Vous affirmez d'ailleurs que ce ne sera pas son objectif, puisqu'elle aura uniquement pour but d'apporter un soutien aux douaniers. J'observe à cet égard que la création d'autres réserves opérationnelles s'est accompagnée de recrutements massifs dans la gendarmerie et dans la police. On peut donc s'interroger sur le caractère réellement supplétif du soutien que la réserve pourra apporter. Alors que le besoin en moyens humains est manifeste, vous pouvez difficilement soutenir que recourir à une réserve opérationnelle sans augmenter les effectifs ne revêt pas un caractère budgétaire. Dès lors que l'emploi de la réserve ne se différencie pas de celui des agents, y avoir recours pour un besoin permanent ne peut s'expliquer que par une mauvaise raison : un coût d'emploi bien inférieur. Les réservistes constituent en effet une force d'intervention particulièrement souple et mobilisable à moindre coût. Le Gouvernement ne s'en cache pas puisque, selon l'étude d'impact du projet de loi, l'objectif de cette réserve est de renforcer les douanes tout en respectant le schéma d'emplois prévu pour 2022-2025 – et vous avez dit vous-même en commission qu'il faudrait attendre 2025 pour envisager un renforcement des effectifs.

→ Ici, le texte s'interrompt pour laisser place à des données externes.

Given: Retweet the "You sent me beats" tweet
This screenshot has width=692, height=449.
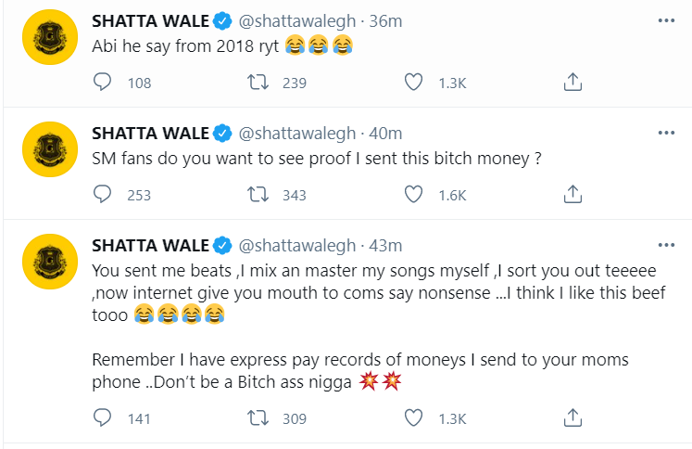Looking at the screenshot, I should click(260, 418).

La question n'est pas d'être pour ou contre la réserve, mais de reconnaître que celle-ci ne peut venir en renfort que si les douaniers sont en nombre suffisant, ce qui n'est pas le cas actuellement. Voilà qui pose évidemment problème. Ce ne sont pourtant pas les candidats qui manquent, la profession attire, mais les postes ouverts ne permettent de recruter qu'à peine 2 % des inscrits au concours de contrôleur ; ouvrons donc de nouvelles places qui garantiront le maintien d'un haut niveau de qualification sur le terrain.

Pour faire face aux nouvelles menaces et pour nous protéger, la prochaine programmation devra être à la hauteur des enjeux : doublons les effectifs de la douane, réaffirmons son rôle de police de la marchandise, renforçons les moyens humains et techniques de l'administration fiscale dans la lutte contre la fraude – à laquelle vous dites vouloir vous attaquer –, réaffirmons la mission de contrôle des importations de la douane pour lutter contre les trafics, instaurons des droits de douane sur des critères écologiques et protégeons comme il se doit les économies locales, toutes actions qui nécessiteraient évidemment un renforcement de la douane. Il me semble que c'est ainsi que nous pourrons moderniser le cadre d'action de notre administration douanière.